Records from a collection

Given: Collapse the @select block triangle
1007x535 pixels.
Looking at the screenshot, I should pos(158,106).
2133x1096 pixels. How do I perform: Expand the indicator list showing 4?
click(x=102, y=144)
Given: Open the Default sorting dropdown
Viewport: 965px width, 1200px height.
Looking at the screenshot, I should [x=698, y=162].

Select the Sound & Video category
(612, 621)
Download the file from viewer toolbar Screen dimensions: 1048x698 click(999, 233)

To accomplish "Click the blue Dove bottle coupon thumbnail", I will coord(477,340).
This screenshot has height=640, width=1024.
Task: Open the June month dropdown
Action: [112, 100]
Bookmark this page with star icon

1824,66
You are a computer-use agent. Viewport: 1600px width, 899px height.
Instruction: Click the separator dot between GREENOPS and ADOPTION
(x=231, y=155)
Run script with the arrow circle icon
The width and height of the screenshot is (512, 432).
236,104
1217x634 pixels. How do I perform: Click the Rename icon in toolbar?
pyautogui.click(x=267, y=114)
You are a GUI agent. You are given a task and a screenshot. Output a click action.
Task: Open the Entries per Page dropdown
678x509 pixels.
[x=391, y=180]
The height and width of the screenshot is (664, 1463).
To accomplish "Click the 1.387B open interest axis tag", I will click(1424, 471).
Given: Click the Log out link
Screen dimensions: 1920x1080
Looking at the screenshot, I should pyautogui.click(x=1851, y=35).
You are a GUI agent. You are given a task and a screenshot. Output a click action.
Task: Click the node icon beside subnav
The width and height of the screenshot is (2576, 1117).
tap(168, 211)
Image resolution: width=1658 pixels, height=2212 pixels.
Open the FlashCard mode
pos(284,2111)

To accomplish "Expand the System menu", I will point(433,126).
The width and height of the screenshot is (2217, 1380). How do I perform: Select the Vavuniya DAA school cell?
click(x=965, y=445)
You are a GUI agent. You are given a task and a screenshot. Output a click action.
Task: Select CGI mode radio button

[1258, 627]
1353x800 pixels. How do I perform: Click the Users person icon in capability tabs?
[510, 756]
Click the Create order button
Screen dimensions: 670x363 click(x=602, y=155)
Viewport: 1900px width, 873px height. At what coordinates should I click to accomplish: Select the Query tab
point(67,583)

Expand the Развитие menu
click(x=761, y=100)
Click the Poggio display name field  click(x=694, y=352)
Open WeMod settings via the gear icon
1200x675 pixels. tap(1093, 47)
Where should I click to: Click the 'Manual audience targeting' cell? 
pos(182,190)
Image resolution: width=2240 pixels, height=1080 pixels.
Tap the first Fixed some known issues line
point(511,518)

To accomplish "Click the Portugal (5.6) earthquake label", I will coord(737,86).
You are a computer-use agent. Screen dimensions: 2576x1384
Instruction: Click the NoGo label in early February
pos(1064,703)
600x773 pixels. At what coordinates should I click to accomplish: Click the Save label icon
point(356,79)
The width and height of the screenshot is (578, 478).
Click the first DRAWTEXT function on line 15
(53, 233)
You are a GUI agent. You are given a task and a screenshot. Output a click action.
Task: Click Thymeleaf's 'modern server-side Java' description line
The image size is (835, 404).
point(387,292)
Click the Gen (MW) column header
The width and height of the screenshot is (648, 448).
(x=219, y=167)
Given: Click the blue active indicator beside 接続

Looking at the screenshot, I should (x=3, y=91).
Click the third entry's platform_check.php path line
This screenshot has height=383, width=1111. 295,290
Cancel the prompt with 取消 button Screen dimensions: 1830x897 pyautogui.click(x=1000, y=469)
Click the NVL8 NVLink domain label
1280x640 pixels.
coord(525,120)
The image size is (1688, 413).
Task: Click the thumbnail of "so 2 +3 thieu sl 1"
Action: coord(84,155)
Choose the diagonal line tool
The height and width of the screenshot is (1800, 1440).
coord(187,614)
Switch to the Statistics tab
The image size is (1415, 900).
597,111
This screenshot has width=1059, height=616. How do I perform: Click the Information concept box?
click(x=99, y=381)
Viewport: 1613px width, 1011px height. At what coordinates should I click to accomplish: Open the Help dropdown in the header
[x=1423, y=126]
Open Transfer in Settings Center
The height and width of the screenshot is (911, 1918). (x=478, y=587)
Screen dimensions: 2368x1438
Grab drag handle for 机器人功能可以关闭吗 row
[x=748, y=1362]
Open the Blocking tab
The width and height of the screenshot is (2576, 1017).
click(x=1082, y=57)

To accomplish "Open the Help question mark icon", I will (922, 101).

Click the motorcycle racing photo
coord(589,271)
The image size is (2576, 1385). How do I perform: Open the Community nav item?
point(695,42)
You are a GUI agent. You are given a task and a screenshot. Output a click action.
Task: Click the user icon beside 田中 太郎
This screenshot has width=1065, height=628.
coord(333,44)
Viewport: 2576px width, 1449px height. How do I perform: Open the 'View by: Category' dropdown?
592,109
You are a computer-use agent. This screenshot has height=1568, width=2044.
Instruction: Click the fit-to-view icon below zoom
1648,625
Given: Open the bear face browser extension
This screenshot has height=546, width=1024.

AIM: Copy out every line of the records above without any changes.

OUTPUT OF THE EXERCISE:
Given: Collapse the @select block triangle
1007x535 pixels.
Looking at the screenshot, I should pos(158,106).
2133x1096 pixels. How do I perform: Expand the indicator list showing 4?
click(x=102, y=144)
Given: Open the Default sorting dropdown
Viewport: 965px width, 1200px height.
Looking at the screenshot, I should [x=698, y=162].

Select the Sound & Video category
(612, 621)
Download the file from viewer toolbar Screen dimensions: 1048x698 click(999, 233)

To accomplish "Click the blue Dove bottle coupon thumbnail", I will coord(477,340).
This screenshot has height=640, width=1024.
Task: Open the June month dropdown
Action: [112, 100]
Bookmark this page with star icon

1824,66
You are a computer-use agent. Viewport: 1600px width, 899px height.
Instruction: Click the separator dot between GREENOPS and ADOPTION
(x=231, y=155)
Run script with the arrow circle icon
The width and height of the screenshot is (512, 432).
236,104
1217x634 pixels. How do I perform: Click the Rename icon in toolbar?
pyautogui.click(x=267, y=114)
You are a GUI agent. You are given a task and a screenshot. Output a click action.
Task: Open the Entries per Page dropdown
678x509 pixels.
[x=391, y=180]
The height and width of the screenshot is (664, 1463).
To accomplish "Click the 1.387B open interest axis tag", I will click(1424, 471).
Given: Click the Log out link
Screen dimensions: 1920x1080
Looking at the screenshot, I should pyautogui.click(x=1851, y=35).
You are a GUI agent. You are given a task and a screenshot. Output a click action.
Task: Click the node icon beside subnav
The width and height of the screenshot is (2576, 1117).
tap(168, 211)
Image resolution: width=1658 pixels, height=2212 pixels.
Open the FlashCard mode
pos(284,2111)

To accomplish "Expand the System menu", I will point(433,126).
The width and height of the screenshot is (2217, 1380). How do I perform: Select the Vavuniya DAA school cell?
click(x=965, y=445)
You are a GUI agent. You are given a task and a screenshot. Output a click action.
Task: Select CGI mode radio button

[1258, 627]
1353x800 pixels. How do I perform: Click the Users person icon in capability tabs?
[510, 756]
Click the Create order button
Screen dimensions: 670x363 click(x=602, y=155)
Viewport: 1900px width, 873px height. At what coordinates should I click to accomplish: Select the Query tab
point(67,583)

Expand the Развитие menu
click(x=761, y=100)
Click the Poggio display name field  click(x=694, y=352)
Open WeMod settings via the gear icon
1200x675 pixels. tap(1093, 47)
Where should I click to: Click the 'Manual audience targeting' cell? 
pos(182,190)
Image resolution: width=2240 pixels, height=1080 pixels.
Tap the first Fixed some known issues line
point(511,518)

To accomplish "Click the Portugal (5.6) earthquake label", I will coord(737,86).
You are a computer-use agent. Screen dimensions: 2576x1384
Instruction: Click the NoGo label in early February
pos(1064,703)
600x773 pixels. At what coordinates should I click to accomplish: Click the Save label icon
point(356,79)
The width and height of the screenshot is (578, 478).
Click the first DRAWTEXT function on line 15
(53, 233)
You are a GUI agent. You are given a task and a screenshot. Output a click action.
Task: Click Thymeleaf's 'modern server-side Java' description line
The image size is (835, 404).
point(387,292)
Click the Gen (MW) column header
The width and height of the screenshot is (648, 448).
(x=219, y=167)
Given: Click the blue active indicator beside 接続

Looking at the screenshot, I should (x=3, y=91).
Click the third entry's platform_check.php path line
This screenshot has height=383, width=1111. 295,290
Cancel the prompt with 取消 button Screen dimensions: 1830x897 pyautogui.click(x=1000, y=469)
Click the NVL8 NVLink domain label
1280x640 pixels.
coord(525,120)
The image size is (1688, 413).
Task: Click the thumbnail of "so 2 +3 thieu sl 1"
Action: coord(84,155)
Choose the diagonal line tool
The height and width of the screenshot is (1800, 1440).
coord(187,614)
Switch to the Statistics tab
The image size is (1415, 900).
597,111
This screenshot has width=1059, height=616. How do I perform: Click the Information concept box?
click(x=99, y=381)
Viewport: 1613px width, 1011px height. At what coordinates should I click to accomplish: Open the Help dropdown in the header
[x=1423, y=126]
Open Transfer in Settings Center
The height and width of the screenshot is (911, 1918). (x=478, y=587)
Screen dimensions: 2368x1438
Grab drag handle for 机器人功能可以关闭吗 row
[x=748, y=1362]
Open the Blocking tab
The width and height of the screenshot is (2576, 1017).
click(x=1082, y=57)

To accomplish "Open the Help question mark icon", I will (922, 101).

Click the motorcycle racing photo
coord(589,271)
The image size is (2576, 1385). How do I perform: Open the Community nav item?
point(695,42)
You are a GUI agent. You are given a task and a screenshot. Output a click action.
Task: Click the user icon beside 田中 太郎
This screenshot has width=1065, height=628.
coord(333,44)
Viewport: 2576px width, 1449px height. How do I perform: Open the 'View by: Category' dropdown?
592,109
You are a computer-use agent. This screenshot has height=1568, width=2044.
Instruction: Click the fit-to-view icon below zoom
1648,625
Given: Open the bear face browser extension
This screenshot has height=546, width=1024.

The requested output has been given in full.